What is expected: Copy all the rows below word for word, leaving out the pictures.

Input material:
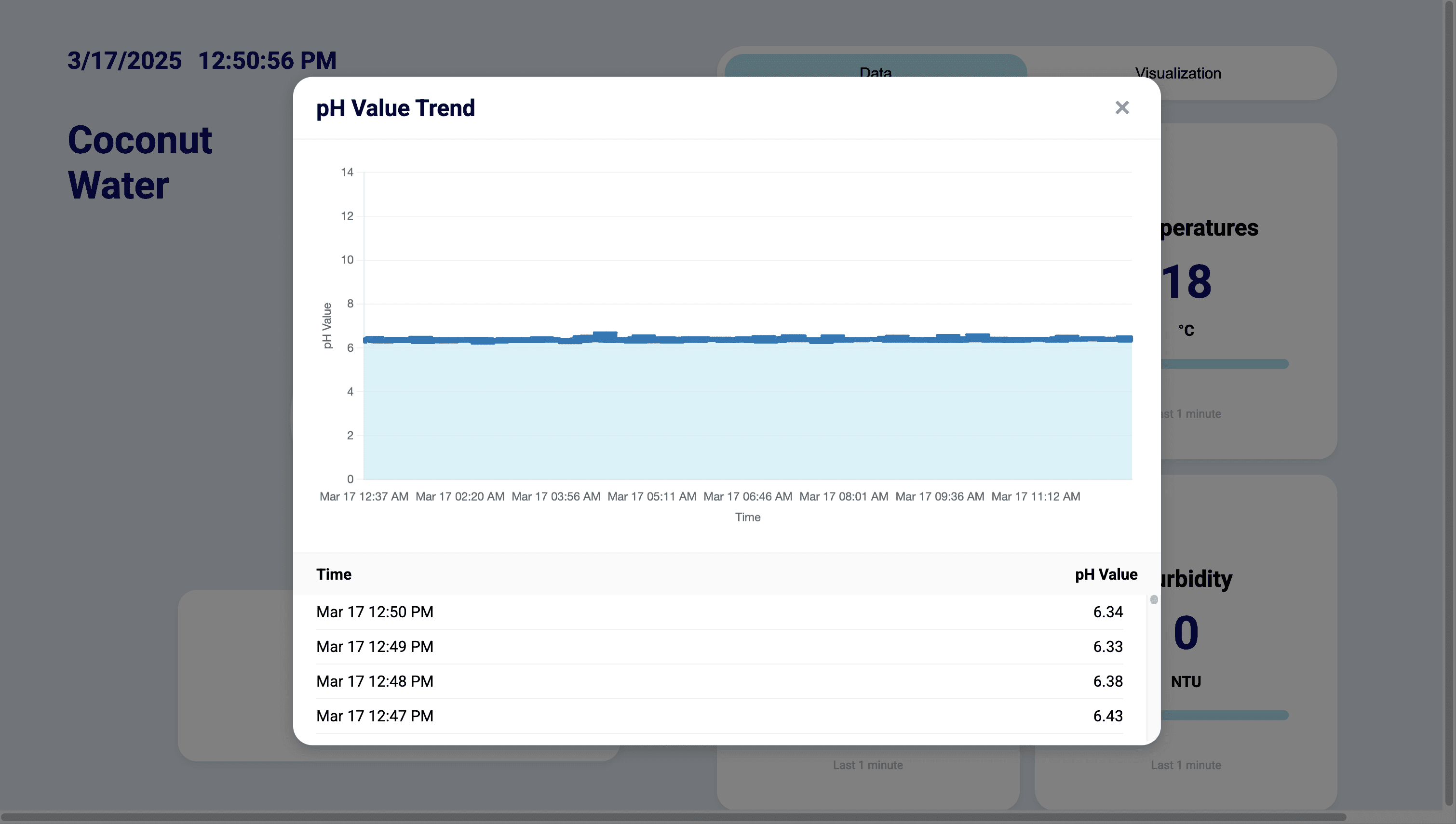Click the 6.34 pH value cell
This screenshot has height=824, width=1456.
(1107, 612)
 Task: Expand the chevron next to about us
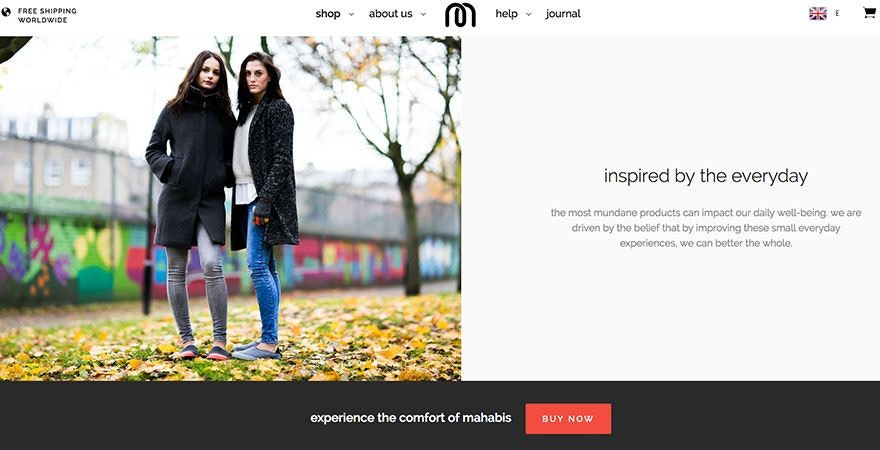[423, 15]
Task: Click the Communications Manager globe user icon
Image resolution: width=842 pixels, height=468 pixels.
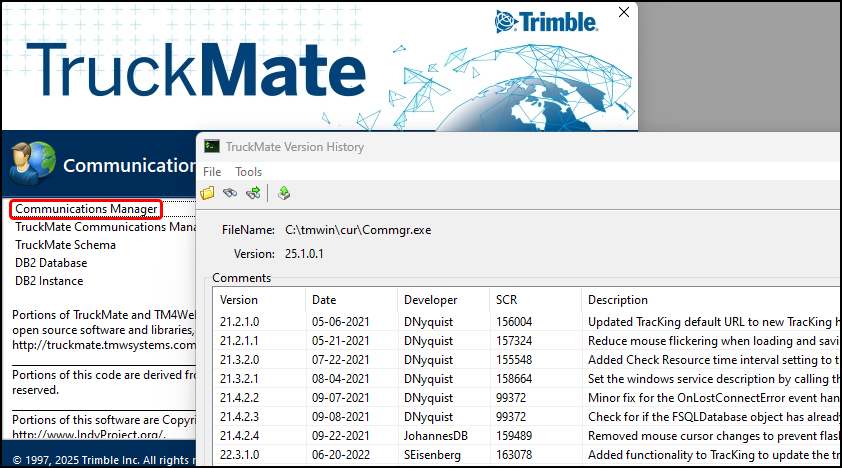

Solution to this task:
Click the 6.34 pH value cell
This screenshot has height=824, width=1456.
(1107, 612)
 Task: Expand the chevron next to about us
[423, 15]
Task: Click the Communications Manager globe user icon
Image resolution: width=842 pixels, height=468 pixels.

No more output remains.